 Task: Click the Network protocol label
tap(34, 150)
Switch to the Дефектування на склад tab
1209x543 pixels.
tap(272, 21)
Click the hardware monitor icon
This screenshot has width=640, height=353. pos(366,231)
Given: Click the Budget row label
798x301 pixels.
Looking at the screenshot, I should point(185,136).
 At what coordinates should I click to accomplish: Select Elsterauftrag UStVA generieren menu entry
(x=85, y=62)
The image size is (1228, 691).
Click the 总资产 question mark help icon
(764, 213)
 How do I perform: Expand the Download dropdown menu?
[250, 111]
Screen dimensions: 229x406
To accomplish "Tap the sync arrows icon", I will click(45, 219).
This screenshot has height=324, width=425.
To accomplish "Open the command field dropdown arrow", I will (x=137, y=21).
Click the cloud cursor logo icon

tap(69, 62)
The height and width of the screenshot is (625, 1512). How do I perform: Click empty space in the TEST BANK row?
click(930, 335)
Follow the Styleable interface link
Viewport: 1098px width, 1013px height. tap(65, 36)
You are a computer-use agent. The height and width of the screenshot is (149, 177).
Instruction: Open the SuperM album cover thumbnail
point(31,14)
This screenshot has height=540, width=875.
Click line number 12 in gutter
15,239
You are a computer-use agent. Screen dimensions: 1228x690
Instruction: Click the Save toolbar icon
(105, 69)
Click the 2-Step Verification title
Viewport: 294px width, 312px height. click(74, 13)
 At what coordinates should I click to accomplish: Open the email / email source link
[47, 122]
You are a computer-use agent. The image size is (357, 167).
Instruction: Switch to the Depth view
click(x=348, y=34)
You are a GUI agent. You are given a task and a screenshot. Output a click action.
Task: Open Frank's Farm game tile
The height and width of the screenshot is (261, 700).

◆ What needs to be done ◆
Please go through the material and return each line where the word "agent" appears.

◆ Exercise response ◆
You are a computer-use agent. The height and width of the screenshot is (149, 177).
You are a computer-use agent. Screen dimensions: 1228x690
You are a computer-use agent. The image size is (357, 167).
You are a GUI agent. You are given a task and a screenshot. Output a click action.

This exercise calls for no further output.